Arte revelada pela ciência

Mila Trenas – O Estado de S.Paulo

A atribuição da tela Natureza-Morta com Flores do Campo e Rosas a Vincent Van Gogh é a mais recente de uma série de descobrimentos no mundo da arte, que só se tornaram possíveis com os avanços tecnológicos e científicos.

O quadro, de dimensões pouco comuns para o artista – de 1 m x 0,80 cm – e agora exibido no museu holandês Kröller Müller, era antes creditado a um artista anônimo até se tornar objeto de um estudo no qual se aplicou a ele uma avançada técnica de raios X.

Graças a essa investigação, descobriu-se que sob as tintas da tela havia outro desenho com os troncos de dois lutadores, pintados por Van Gogh perto de 1886, durante um curso na academia de arte de Antuérpia, de acordo com o registro feito pelo próprio pintor numa carta ao irmão Theo.

Há poucos dias, foi anunciada mundialmente a possível descoberta do afresco Batalha de Anghiari (1452-1519), de Leonardo da Vinci, graças ao achado de restos de pigmento preto atrás de um falso muro do Palazzo Vecchio de Florença. As pesquisas apoiam a teoria segundo a qual a Batalha de Anghiari teria ficado na parede em que hoje está o mural Batalha de Marciano, de Giorgio Vasari. Para fazer a investigação, foi utilizada uma sonda endoscópica equipada com uma câmera e inserida na parede em que fica o afresco de Vasari. Isto permitiu descobrir os pigmentos atrás do mural e recolher amostras para futuros testes.

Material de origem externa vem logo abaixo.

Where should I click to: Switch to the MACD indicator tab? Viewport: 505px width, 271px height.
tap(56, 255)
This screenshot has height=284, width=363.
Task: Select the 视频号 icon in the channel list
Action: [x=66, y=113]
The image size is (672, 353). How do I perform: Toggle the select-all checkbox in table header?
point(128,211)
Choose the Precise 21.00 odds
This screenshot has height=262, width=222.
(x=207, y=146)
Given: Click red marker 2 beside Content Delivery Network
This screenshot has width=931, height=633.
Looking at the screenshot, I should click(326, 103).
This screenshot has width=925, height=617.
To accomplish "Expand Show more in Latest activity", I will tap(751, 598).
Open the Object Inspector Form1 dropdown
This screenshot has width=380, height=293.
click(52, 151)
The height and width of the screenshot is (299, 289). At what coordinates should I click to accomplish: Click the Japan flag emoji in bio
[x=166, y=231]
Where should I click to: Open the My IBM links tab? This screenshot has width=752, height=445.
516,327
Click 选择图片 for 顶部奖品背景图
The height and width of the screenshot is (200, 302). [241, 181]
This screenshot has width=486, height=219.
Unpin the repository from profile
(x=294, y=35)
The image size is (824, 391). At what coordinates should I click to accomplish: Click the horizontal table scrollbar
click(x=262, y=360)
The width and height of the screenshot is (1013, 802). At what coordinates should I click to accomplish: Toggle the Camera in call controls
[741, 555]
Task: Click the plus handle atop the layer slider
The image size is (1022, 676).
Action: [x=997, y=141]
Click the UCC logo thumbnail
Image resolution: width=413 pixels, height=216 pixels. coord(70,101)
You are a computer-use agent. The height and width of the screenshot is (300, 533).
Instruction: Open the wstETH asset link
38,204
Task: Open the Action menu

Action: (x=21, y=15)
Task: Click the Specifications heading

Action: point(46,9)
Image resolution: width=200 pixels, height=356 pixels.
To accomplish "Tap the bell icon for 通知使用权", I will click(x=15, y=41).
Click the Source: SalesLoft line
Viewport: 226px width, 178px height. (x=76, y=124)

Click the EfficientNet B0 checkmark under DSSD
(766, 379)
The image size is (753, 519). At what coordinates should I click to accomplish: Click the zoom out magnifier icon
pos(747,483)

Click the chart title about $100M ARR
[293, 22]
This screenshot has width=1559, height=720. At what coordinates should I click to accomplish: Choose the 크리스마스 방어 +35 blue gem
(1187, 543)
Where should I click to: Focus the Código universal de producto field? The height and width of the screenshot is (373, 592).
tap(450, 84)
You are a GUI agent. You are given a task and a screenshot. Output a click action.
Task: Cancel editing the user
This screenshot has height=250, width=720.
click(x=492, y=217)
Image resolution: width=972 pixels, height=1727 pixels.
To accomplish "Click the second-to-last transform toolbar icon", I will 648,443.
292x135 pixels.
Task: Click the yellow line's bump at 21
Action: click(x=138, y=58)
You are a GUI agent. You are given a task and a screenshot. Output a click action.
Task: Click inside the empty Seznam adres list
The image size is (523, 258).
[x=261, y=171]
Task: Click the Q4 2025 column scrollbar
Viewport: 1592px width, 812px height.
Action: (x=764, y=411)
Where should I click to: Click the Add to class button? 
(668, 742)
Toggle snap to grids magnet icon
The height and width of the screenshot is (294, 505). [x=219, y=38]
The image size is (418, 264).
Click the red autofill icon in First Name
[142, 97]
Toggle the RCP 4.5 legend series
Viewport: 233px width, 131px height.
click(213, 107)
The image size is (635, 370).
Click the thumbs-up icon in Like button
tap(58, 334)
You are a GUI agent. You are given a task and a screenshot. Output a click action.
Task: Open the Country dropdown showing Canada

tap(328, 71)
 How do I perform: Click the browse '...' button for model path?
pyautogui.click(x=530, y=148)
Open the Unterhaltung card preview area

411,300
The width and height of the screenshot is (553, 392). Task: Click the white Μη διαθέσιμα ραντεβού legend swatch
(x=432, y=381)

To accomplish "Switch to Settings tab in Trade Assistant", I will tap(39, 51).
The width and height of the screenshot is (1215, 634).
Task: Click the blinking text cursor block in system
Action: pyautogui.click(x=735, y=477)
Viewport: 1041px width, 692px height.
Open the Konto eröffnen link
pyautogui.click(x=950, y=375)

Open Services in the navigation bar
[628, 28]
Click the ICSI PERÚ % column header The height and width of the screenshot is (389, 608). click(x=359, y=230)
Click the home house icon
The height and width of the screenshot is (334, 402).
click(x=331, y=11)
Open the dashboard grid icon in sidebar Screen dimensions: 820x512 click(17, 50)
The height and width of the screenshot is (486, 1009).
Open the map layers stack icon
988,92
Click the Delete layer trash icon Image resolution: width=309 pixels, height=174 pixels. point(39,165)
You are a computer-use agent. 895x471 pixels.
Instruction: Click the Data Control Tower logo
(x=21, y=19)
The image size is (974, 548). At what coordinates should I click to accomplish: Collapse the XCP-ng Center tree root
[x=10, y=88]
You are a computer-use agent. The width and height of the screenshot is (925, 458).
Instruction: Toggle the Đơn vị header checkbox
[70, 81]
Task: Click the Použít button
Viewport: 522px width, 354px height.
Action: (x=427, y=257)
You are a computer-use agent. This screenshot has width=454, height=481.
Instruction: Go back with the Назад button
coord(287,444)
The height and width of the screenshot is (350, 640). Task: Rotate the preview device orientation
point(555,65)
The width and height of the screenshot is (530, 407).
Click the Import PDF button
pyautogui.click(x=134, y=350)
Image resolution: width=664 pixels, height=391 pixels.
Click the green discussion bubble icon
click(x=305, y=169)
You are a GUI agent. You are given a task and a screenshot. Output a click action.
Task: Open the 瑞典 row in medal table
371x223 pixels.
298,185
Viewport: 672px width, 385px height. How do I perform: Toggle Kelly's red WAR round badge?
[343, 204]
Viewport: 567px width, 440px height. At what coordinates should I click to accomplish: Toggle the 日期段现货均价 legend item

No fim de fevereiro, o Museu do Prado apresentou uma “gêmea” da Mona Lisa. Graças às análises técnicas e à restauração da obra, foi possível recuperar a imagem original do quadro, um dos registros mais representativos dos procedimentos do ateliê de Leonardo, o que faz dela a versão mais importante conhecida da Mona Lisa até o momento.

A reflexografia infravermelha, a radiografia, os contrastes fluorescentes induzidos pela luz ultravioleta e os exames com lentes de aumento revelaram como o quadro foi pintado e o seu estado de conservação, possibilitando a eliminação dos retoques com tinta preta no fundo e a recuperação da paisagem.

Os estudos sobre O Vinho da Festa de São Martinho, de Pieter Brueghel, o velho, comprada pelo Museu do Prado, também permitiram que o quadro fosse catalogado como a mais importante descoberta dos últimos 25 anos na arte flamenca.

A autoria da pintura foi definida durante o trabalho de restauro no ateliê do Museu do Prado, sendo atribuída a Brueghel, o velho, nome mais importante da pintura flamenca do século 16 e autor de 41 telas conhecidas.

Rembrandt é outro dos grandes mestres que esteve envolvido em novas descobertas. Um grupo de pesquisadores da arte holandeses encontrou no ano passado um quadro dele até então desconhecido, o retrato de um homem com uma espessa barba branca. A obra parece ter sido pintada por Rembrandt van Rijn perto de 1630, coincidindo com o último período de sua estada na cidade natal de Leiden (sudoeste da Holanda).

Outro grupo de pesquisadores do Rijskmuseum de Amsterdã trouxe à tona em setembro um suposto retrato de Goya oculto sob a tela Retrato de Don Ramón Satué, que mostra um general napoleônico. A obra, descoberta graças a uma inovadora tecnologia de raios X, mostra um militar de alta patente que acompanhou José Bonaparte em sua chegada à Espanha como rei.

Além de permitir a descoberta de obras e a correta atribuição da autoria das telas, os avanços utilizados hoje servem também para revelar segredos dos pintores, como a face de um demônio oculta entre nuvens de um dos afrescos de Giotto de Bondone que adornam a basílica superior de Assis, em Perugia (centro da Itália).

As meditações de São João Batista, obra de Bosch que pertence ao acervo do Museu Lázaro Galdiano (Madri), guardava também um segredo no seu interior: um rosto humano que permaneceu oculto por séculos. Uma espécie de planta trepadeira foi o elemento escolhido pelo holandês para cobrir o retrato pintado anteriormente, que foi revelado pelo grupo de pesquisadores dirigido pelo holandês Matthijs Ilsink.